以上、記憶がまだ残っているうちにと10年振りにあの時のルートを辿ってみました。

それにしても、あっと言う間の10年だったな−。その間、いろいろあった。転職したし、祖母を筆頭に親戚筋で亡くなった方が何人か。こんなこともやったね。まあ、何だかんだと生きてることに感謝しないと、だな。うん。


posted by きこり@JH最大の難所 at 23:56 | 岐阜 ☁ | Comment(2) | がらくた入れ | このブログの読者になる | 更新情報をチェックする
この記事へのコメント
 ご無沙汰しています.もう10年過ぎましたね.
 3.11から一月が過ぎた頃,赴任先の1エリアからやっと自宅へ帰って,周りの道を車で確認に出かけた.

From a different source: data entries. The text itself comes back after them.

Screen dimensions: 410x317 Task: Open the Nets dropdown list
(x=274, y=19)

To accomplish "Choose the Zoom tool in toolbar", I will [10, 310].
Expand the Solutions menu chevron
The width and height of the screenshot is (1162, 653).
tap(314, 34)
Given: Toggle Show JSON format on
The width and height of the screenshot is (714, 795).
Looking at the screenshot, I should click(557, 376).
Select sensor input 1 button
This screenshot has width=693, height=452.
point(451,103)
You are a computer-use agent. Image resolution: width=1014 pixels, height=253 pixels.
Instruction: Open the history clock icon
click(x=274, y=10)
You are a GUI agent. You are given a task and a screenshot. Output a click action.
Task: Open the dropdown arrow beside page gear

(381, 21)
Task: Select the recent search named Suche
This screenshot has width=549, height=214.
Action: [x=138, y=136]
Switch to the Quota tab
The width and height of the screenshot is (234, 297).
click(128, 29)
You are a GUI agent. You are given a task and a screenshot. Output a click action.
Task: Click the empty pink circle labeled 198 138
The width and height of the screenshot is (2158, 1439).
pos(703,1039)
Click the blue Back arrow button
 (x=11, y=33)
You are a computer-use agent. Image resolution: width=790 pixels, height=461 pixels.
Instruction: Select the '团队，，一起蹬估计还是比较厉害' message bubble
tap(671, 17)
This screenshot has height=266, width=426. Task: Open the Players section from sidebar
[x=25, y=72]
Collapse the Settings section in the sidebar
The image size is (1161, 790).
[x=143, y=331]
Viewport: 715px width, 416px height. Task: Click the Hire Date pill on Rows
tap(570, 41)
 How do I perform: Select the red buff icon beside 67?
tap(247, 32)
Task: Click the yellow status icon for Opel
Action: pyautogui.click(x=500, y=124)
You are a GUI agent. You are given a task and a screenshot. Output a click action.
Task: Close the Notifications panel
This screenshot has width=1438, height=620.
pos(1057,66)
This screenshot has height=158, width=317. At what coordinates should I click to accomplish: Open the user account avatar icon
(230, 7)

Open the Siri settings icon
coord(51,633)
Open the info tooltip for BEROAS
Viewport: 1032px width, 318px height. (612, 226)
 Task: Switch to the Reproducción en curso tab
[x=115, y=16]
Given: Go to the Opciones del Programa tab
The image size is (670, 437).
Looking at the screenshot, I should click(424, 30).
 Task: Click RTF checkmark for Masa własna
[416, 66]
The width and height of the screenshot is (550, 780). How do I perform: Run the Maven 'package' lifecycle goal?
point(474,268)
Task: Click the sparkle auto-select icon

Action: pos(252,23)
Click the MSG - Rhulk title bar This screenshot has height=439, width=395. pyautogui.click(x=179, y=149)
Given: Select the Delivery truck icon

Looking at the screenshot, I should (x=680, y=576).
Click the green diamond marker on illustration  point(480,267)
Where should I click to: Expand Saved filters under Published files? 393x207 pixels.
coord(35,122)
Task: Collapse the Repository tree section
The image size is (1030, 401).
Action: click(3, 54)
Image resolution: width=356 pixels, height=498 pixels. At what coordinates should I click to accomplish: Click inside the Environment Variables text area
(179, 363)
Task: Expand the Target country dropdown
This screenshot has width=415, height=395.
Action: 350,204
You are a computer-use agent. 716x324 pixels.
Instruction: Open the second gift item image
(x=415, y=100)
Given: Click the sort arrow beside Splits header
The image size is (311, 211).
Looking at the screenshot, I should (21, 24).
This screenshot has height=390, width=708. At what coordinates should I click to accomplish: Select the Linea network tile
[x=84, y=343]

 今までそこに街があり,人がいたはず,その悲惨さに,運転しながら涙がこぼれだした.津波の被害は凄まじいものでした.
 今でも,その頃を思い出すとグッと来てしまう.
 2011 3.11 14:46 この数字の羅列は,SKになるまで忘れる事は無いでしょうね.
Posted by JO7MJS/sam at 2021年03月18日 07:43
>JO7MJS/sam
ご無沙汰しております。本当にあっと言う間の10年でしたね。
津浪の被害は本当に凄まじかったですね。小さい頃から見慣れた家並みが、本当に跡形もなくなってしまったのを目の当たりにしたときは、ただ呆然とするしかなかったです。
自分の中でも記憶の風化が進んでいるので今回はひとり出掛けましたが、10年という年月の重みを実感した旅にもなりましたhi。